Inflation is likely to remain higher for longer in the UK than elsewhere.Ed Smith, Rathbones

"Moreover, we see no immediate end to the Russia-Ukraine war, meaning no flows of pipeline gas. In any case, avoiding gas rationing this winter only makes Europe’s recession less severe, rather than preventing it."

He added that while the UK economy contracted in the third quarter of 2022, he expected a more “fundamental” recession, rather than just a technical one, is on the way, while was is also cautious on the outlook for the US.

Capital protection

Times of deep recession would typically lead to investors focusing on capital protection, something which is easier to achieve if inflation is low, as the spending power of the capital is not denuded by inflation. 

But Lawson said one of the range of outcomes investors need to prepare for is higher inflation and a recession, which would make capital preservation a mite more difficult.

He explained: “Global headline inflation pressures are passing their peak. But core inflation will prove stickier, as labour markets are too tight and firms have too much pricing power..

"Risks are skewed towards weaker growth but higher inflation than the consensus expects.

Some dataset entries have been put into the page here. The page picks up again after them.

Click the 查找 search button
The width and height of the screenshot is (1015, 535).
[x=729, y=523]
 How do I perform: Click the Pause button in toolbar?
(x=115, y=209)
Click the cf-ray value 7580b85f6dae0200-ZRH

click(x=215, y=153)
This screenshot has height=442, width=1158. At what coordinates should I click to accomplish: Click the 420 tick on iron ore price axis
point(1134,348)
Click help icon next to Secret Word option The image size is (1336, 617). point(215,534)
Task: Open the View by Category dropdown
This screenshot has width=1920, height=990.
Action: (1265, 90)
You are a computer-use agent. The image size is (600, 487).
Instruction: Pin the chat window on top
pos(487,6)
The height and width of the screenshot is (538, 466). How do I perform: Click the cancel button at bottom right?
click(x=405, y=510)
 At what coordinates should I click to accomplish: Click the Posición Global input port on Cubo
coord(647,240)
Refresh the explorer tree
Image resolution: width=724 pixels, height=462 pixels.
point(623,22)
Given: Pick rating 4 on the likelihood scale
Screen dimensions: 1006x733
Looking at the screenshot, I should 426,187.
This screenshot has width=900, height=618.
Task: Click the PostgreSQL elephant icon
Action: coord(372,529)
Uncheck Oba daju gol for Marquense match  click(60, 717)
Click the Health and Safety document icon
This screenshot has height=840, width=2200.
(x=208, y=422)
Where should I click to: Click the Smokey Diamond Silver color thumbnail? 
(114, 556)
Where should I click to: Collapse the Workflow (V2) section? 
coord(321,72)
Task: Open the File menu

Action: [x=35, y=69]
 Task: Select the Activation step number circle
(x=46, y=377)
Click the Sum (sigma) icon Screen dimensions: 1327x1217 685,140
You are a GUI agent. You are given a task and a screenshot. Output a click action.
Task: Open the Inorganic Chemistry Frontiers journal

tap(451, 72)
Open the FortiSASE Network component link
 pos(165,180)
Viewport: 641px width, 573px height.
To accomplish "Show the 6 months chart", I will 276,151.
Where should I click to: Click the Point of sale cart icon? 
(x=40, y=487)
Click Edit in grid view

We have introduced a “sticky inflation” scenario in which tightening triggers recession, but underlying inflation proves more persistent.”

All of this has made him cautious on the outlook for markets, as he feels both equity and bond markets are now both pricing in a more benign economic outlook than he thinks will be the reality.

Kevin Boscher, chief investment officer at Ravenscroft, is another who said he believed inflation would remain “higher and more volatile”, than many currently expect, but said bonds could still perform well. 

Fixed returns

According to Boscher, at current valuation levels, bonds are already pricing in higher inflation, and therefore, he said it was time to "selectively increase exposure to fixed income and extend duration".

He explained: "Bonds have suffered their worst drawdown in over a century and now offer attractive valuations, even if inflation falls slower than expected and rates subsequently stay higher for longer.

"In other words, bonds have likely discounted all of the bad news about inflation and will benefit from the Fed, ECB and BoE turning increasingly dovish as they battle a recession or major growth slump next year.

"In the absence of a secondary inflation shock, which could be caused by another spike in energy prices, we expect US Treasuries, UK Gilts and other sovereign bonds to deliver strong total returns over the next year or so as yields and interest rates fall."

Bonds have suffered their worst drawdown in over a century and now offer attractive valuations.Kevin Boscher, Ravenscroft

He said they should also provide a good hedge in portfolios against weaker growth and the risk of a worse-than-expected recession.

Ed Smith, chief investment officer at Rathbones, also warned that inflation could be more persistent than many presently expected.

He said: “We believe the potential is for inflation to be higher in Europe than the US. Inflation will fall, but the question is by how much. “

Global warning 

Smith said: “Major central banks, including the US Federal Reserve, the Bank of England and the European Central Bank, have reiterated that bringing down inflation as soon as possible remains their priority.

"Oil prices are well below their highs, and their impact on inflation should continue to fall into next year; food commodity prices are below their peaks; and pressures on global goods supply chains have eased considerably, but more progress is needed in other areas to get inflation all the way back to the low single digits.

 

"Services inflation has continued to rise and remains much too high, and labour markets must cool further, otherwise wage inflation may remain elevated."

He added: "Inflation is likely to remain higher for longer in the UK than elsewhere due to currency depreciation, rising inflation expectations and weakness in UK labour supply.” 

In terms of what this means for investors, Smith said he had a preference for UK equities on valuation grounds and defensive equities ahead of cyclical equities.